Sanderson discusses market, new plant progress
by Erica Shaffer
KANSAS CITY, Mo. – Now is a good time to be in the chicken business, according to Joe Sanderson, Jr., CEO and chairman of Laurel, Miss.-based Sanderson Farms, Inc. Sanderson highlighted positive trends in grain markets, retail and competing proteins that have made chicken a hot commodity during a presentation this week at the BMO Farm to Market Conference in New York.
"As far as the markets, the retail grocery market is very hot," Sanderson said. "Very good prices; foodservice prices are as well.
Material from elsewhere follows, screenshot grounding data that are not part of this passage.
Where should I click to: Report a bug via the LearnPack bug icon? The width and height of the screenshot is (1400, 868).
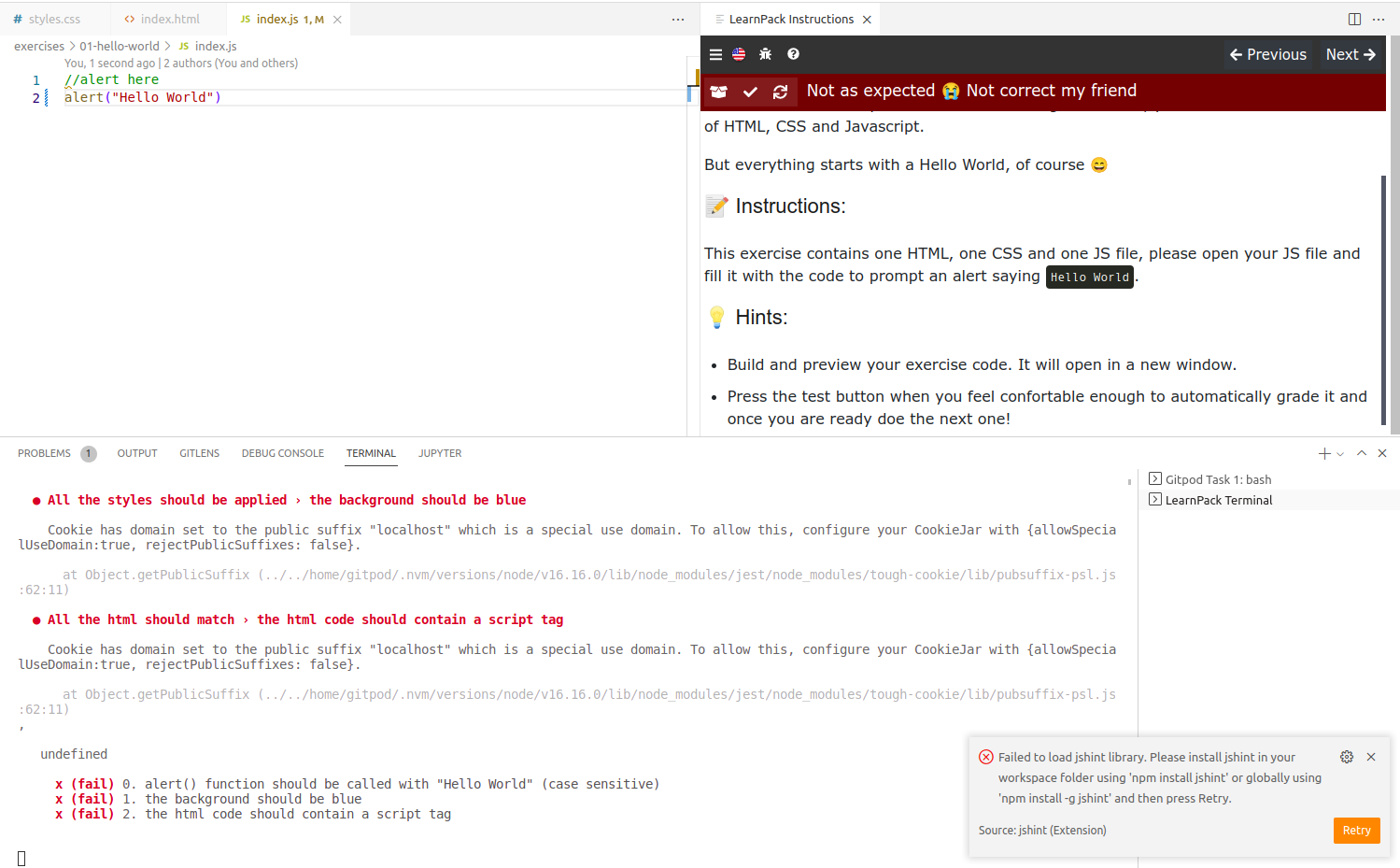pos(765,54)
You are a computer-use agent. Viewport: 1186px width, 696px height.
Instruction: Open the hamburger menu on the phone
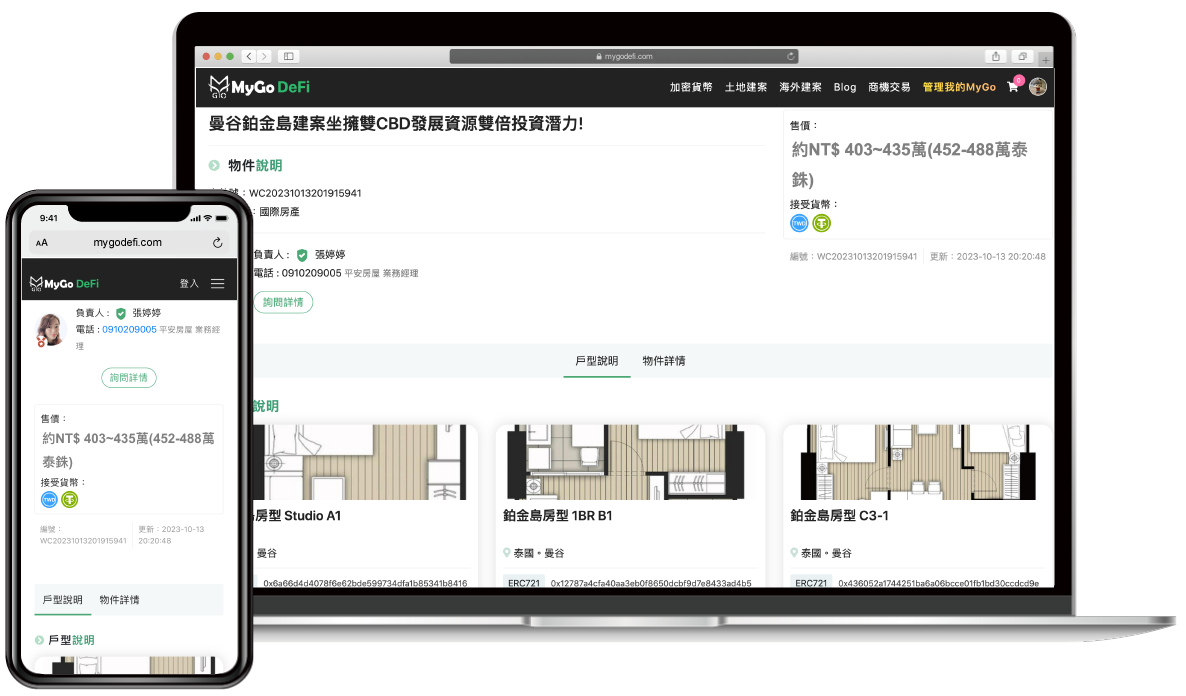(217, 284)
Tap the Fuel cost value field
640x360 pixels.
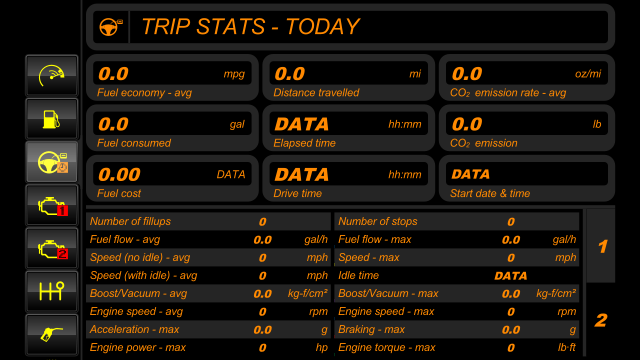pyautogui.click(x=172, y=174)
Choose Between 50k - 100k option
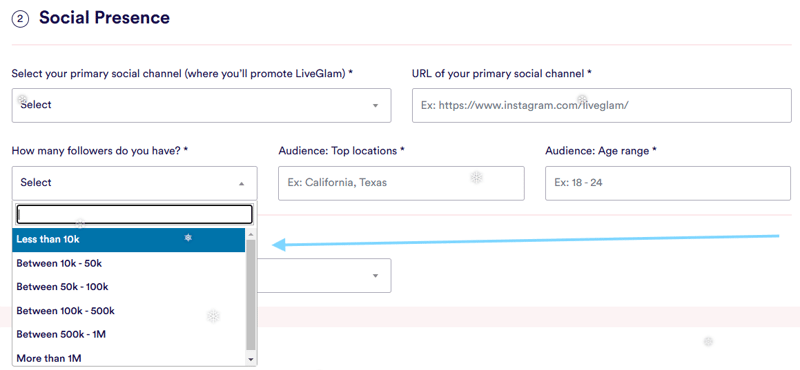 coord(129,287)
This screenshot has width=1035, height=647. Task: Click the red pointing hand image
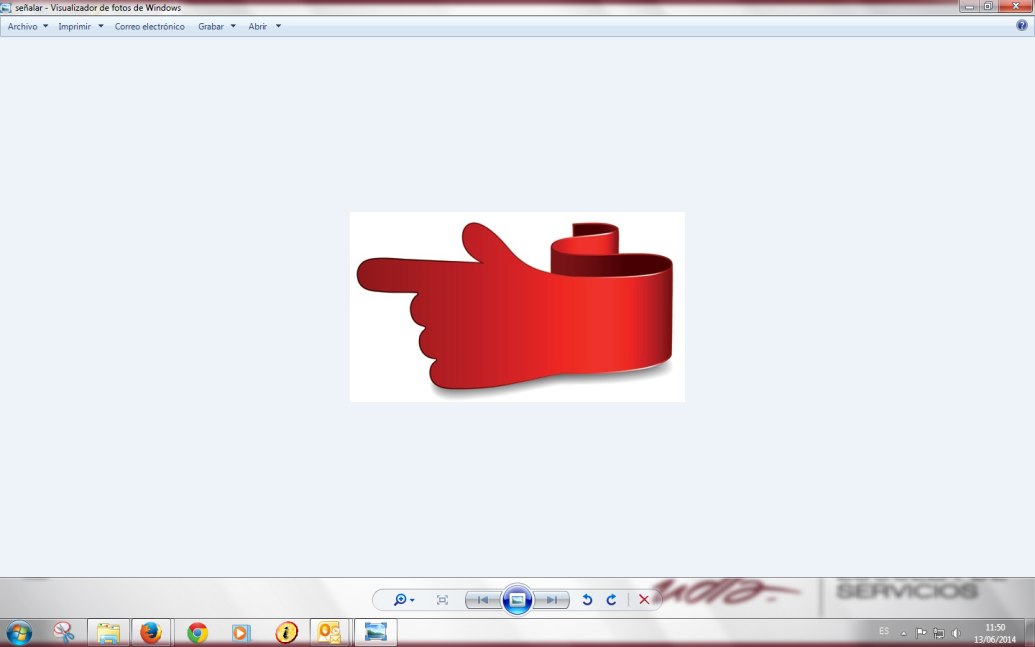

Although we have not seen any evidence of increased traffic in any segment of the foodservice markets, the pricing for boneless breast and tenders are approaching last year's levels.
"Chicken tenders are over $2.30 a lb.; boneless breast went to $1.97 a lb. yesterday, and I will give you two reasons we believe that's happening: One is competing prices for competing meats – pork and beef prices are extremely high. Maybe record prices on pork, and we hadn't seen the real shortage of pork. That's going to happen in June, July and August," he added.
Sanderson noted that the most immediate impact of higher prices for beef and pork can be seen at retail and foodservice. He cited strong demand by grocers for more features and more consumers bypassing higher-priced cuts of meat and buying more chicken. The company's chicken products also have made headway in the foodservice segment.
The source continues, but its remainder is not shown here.